New Study and Idea of Taylor Expension

Taylor Expansion aims to use polynomial to approximate a certain function.

For example, in order to describe the shape of function \(cos(x)\) at x=0, we would first construct a polynomial.

(P.S. We let \(c_0=1\) as we need to pin the polynomial equal to 1 at x=0.)

$$ P(x)=c_0+c_1x+c_2x^2 \ and\ at\ x=0\ P(0)=c_0 $$

, where those coefficients are free to change, and the magnitude of those coefficients would affect how the approcimated curve looks like.

To get a better approximation, we would adjust those coefficients. Thus, we consider using different orders of derivatives to simulate our target function.

We need the first order derivate of \(cos'(x)|_{x=0}=sin(x)|_{x=0}\) to be zero, so we set the first-order derivative of our polynomial function to equal to zero as well!

$$\frac{\partial P(x)}{\partial x}|_{x=0}=c_1 \times 1 |_{x=0}=c_1$$

Therefore, \(c_1\) must be zero.

Let’s go one more step. As the second derivative of \(cos^{(2)}(x)=-1\), we need the second derivative (, which is also the second derivate of the second-order term of our constructed polynomial function) of our polynomial function to be also -1.

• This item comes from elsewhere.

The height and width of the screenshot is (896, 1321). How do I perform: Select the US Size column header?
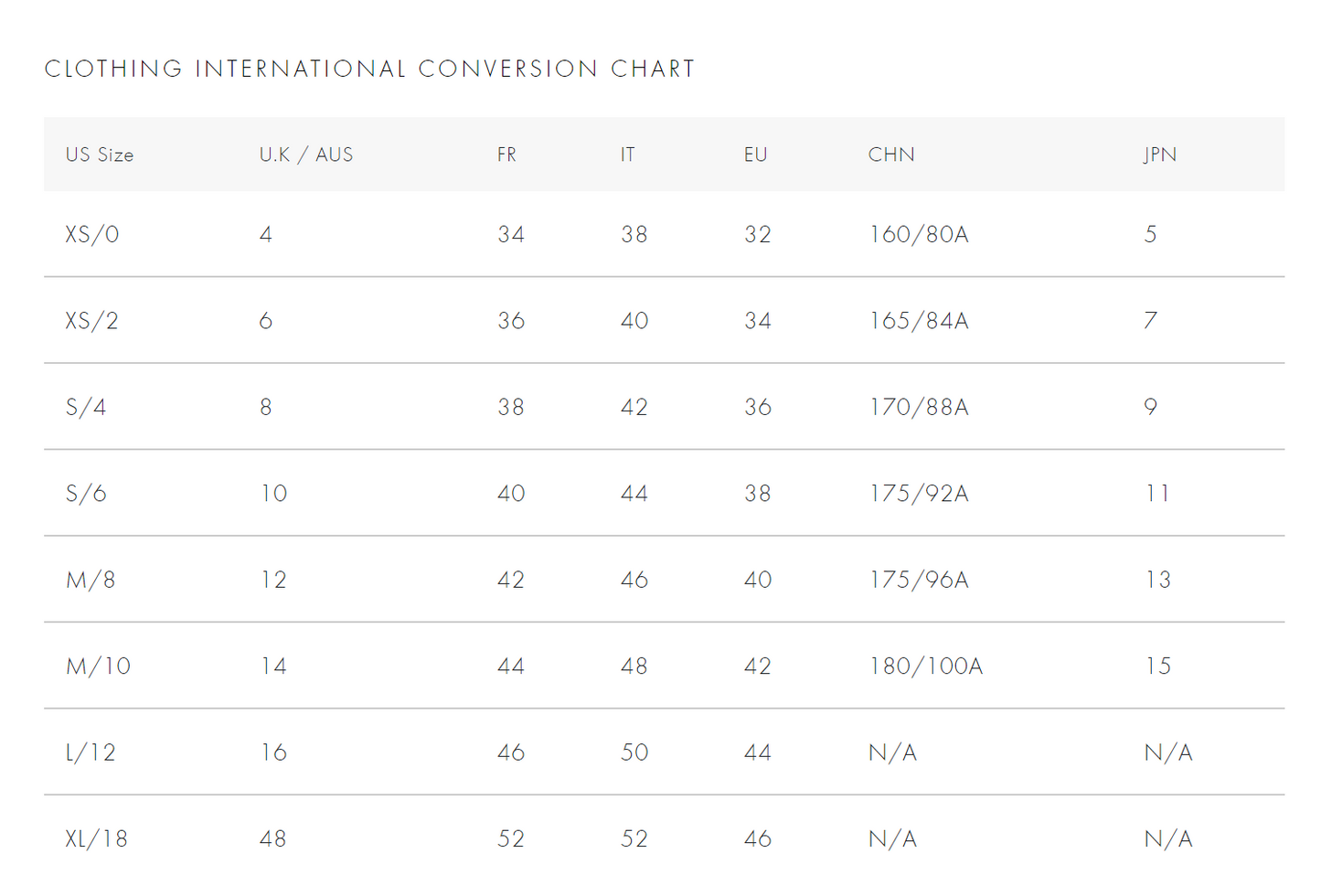coord(100,155)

$$\frac{\partial^2 P(x)}{\partial x^2}|_{x=0}=2\times c_2$$

We adjust that to be negative one, so \(c_2=-\frac{1}{2}\).

Therefore, we get,

$$cos(x)|_{x=0}\approx P(x)=c_0+c_1 x +c_2 x^2 = 1-\frac{1}{2}x^2$$

Great! If we need a more accurate approximation, then we keep on going to more derivates and calculate the coefficient of the higher-order term. However, I would do that, so I just simply add a term \(O(x^3)\) to represent there are other terms that are less equal than \(x^3\). (There are accurate descriptions that I will update in later posts).